Requirement
Find every line in the records that contains the string "order", and copy each of those lines. The match is case-sensitive.

The data
________________________________________

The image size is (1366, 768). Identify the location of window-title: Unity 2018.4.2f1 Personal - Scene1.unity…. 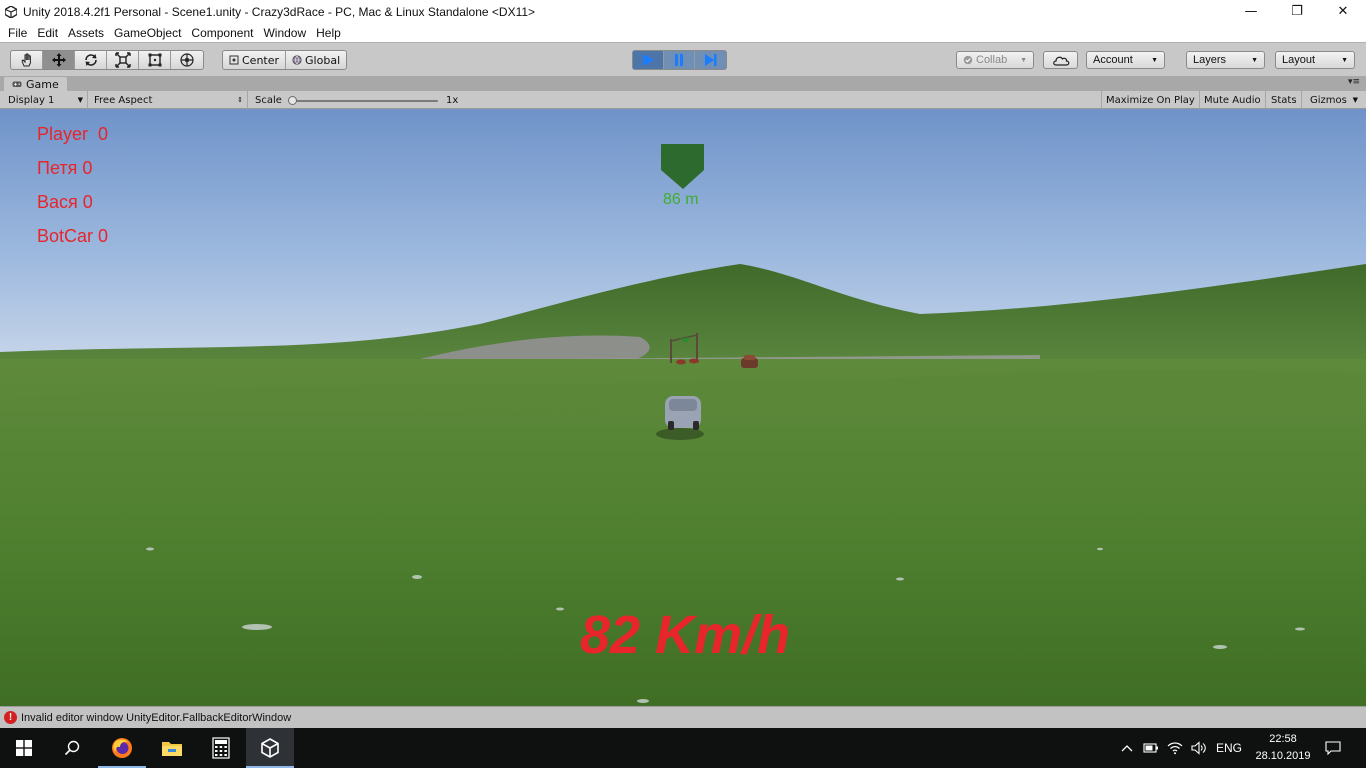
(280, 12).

________________________________________

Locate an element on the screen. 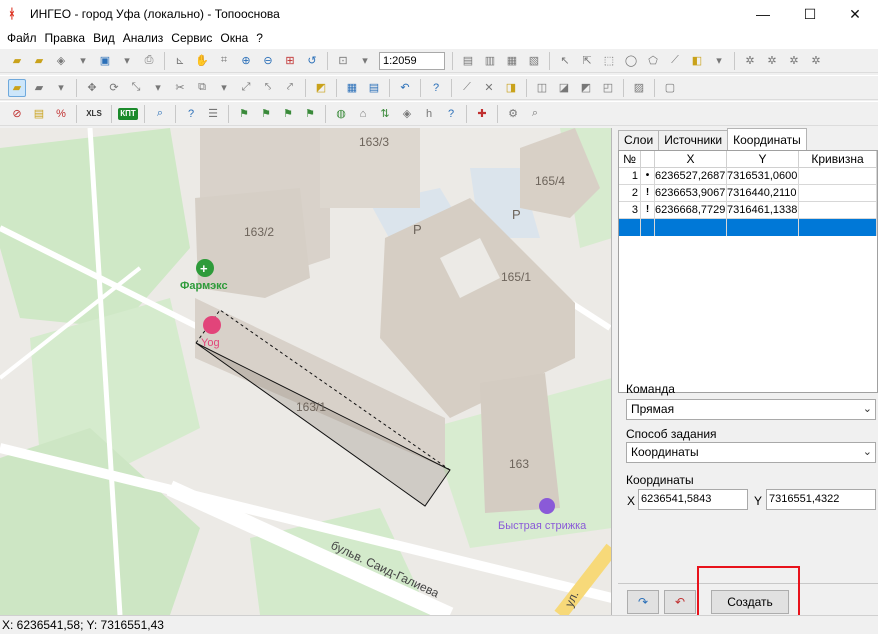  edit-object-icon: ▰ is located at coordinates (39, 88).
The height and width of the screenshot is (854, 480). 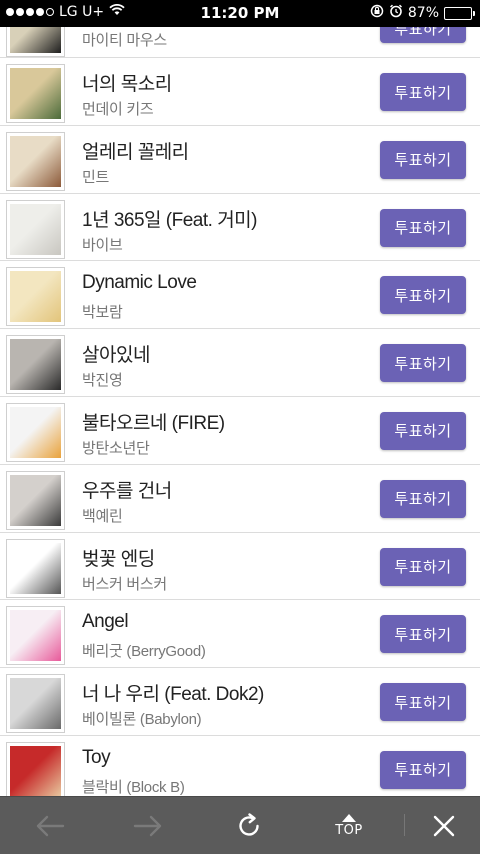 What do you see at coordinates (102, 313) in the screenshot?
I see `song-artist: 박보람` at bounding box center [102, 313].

________________________________________

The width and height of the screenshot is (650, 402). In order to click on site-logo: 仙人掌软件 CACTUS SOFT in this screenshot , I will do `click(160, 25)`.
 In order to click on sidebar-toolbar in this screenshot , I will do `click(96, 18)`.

________________________________________

Exercise response
The width and height of the screenshot is (650, 402). In order to click on site-logo: 仙人掌软件 CACTUS SOFT in this screenshot , I will do `click(160, 25)`.
 In order to click on sidebar-toolbar in this screenshot , I will do `click(96, 18)`.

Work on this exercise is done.